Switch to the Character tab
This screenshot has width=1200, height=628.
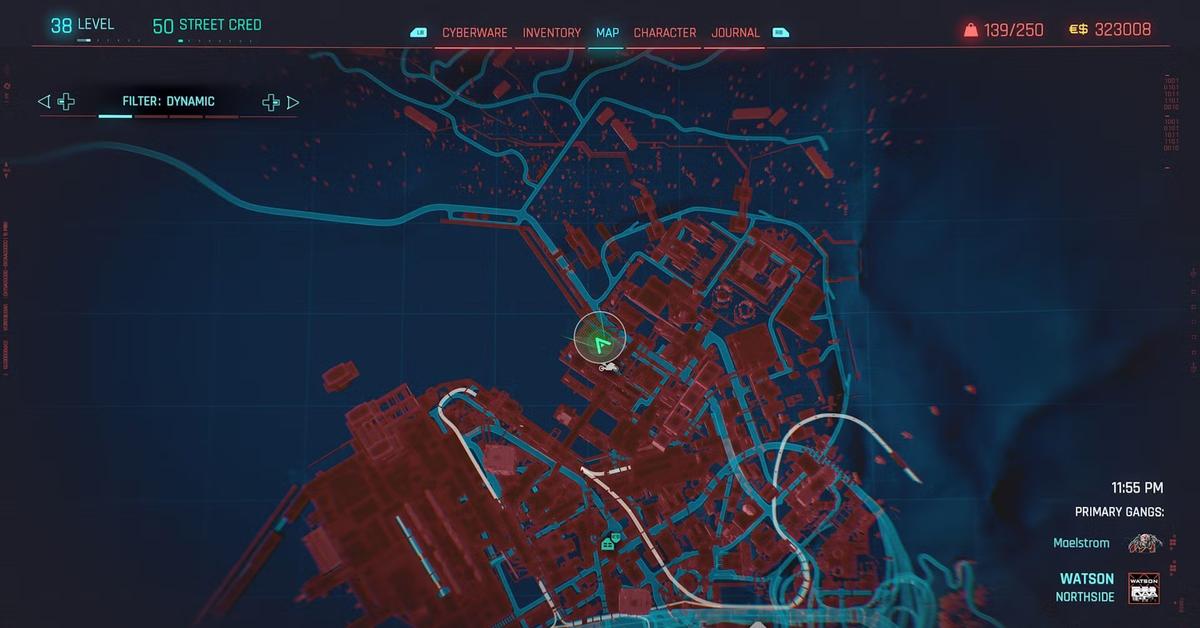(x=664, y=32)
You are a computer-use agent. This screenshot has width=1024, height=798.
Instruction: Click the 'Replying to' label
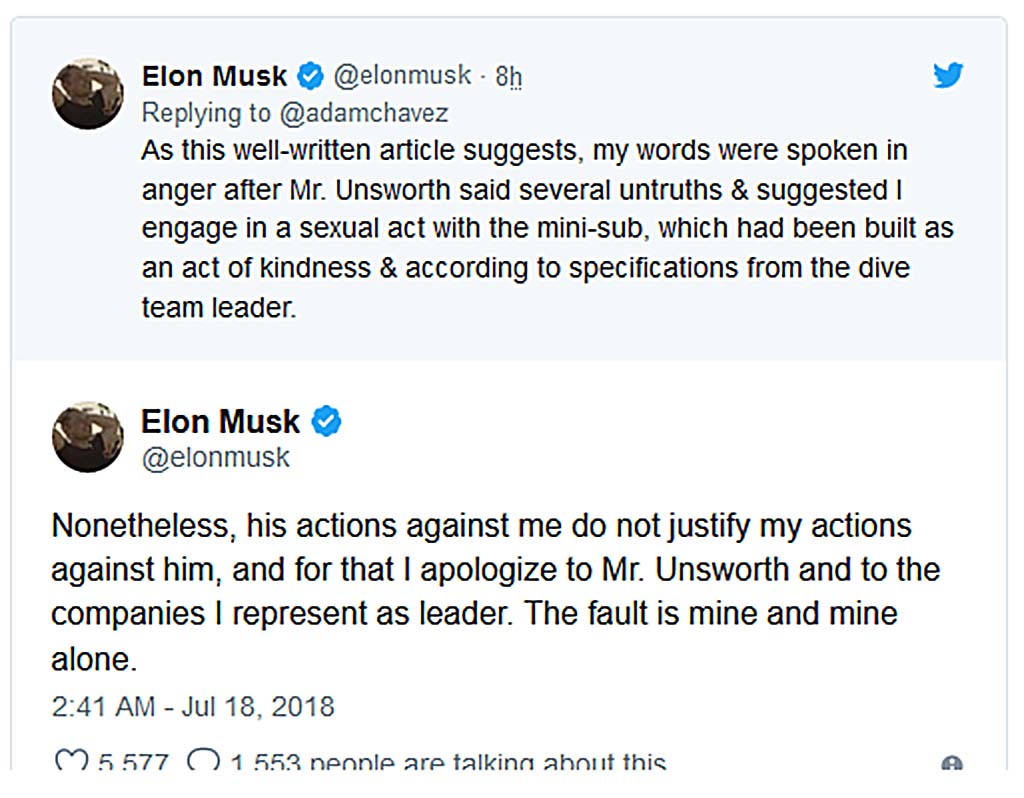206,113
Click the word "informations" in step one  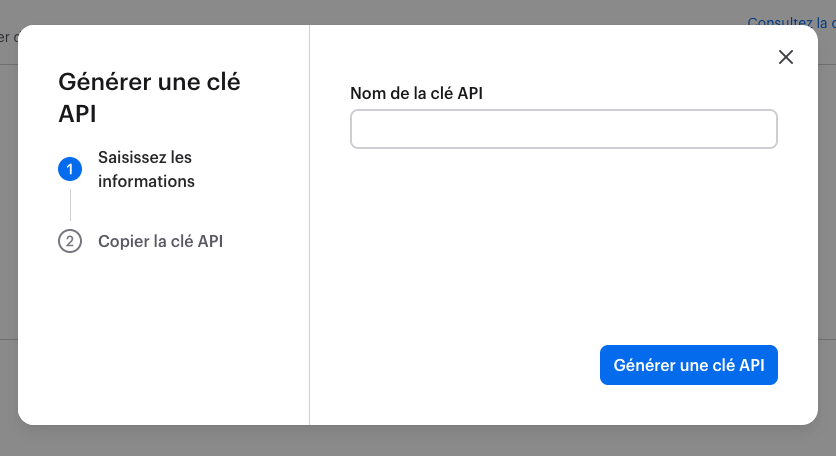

• [To do] Return every entry above exactly as written, with no pictures included.

• [Finished task]
Switch to the Character tab
This screenshot has width=1200, height=628.
(x=664, y=32)
You are a computer-use agent. This screenshot has width=1024, height=798.
Instruction: Click the 'Replying to' label
206,113
Click the word "informations" in step one  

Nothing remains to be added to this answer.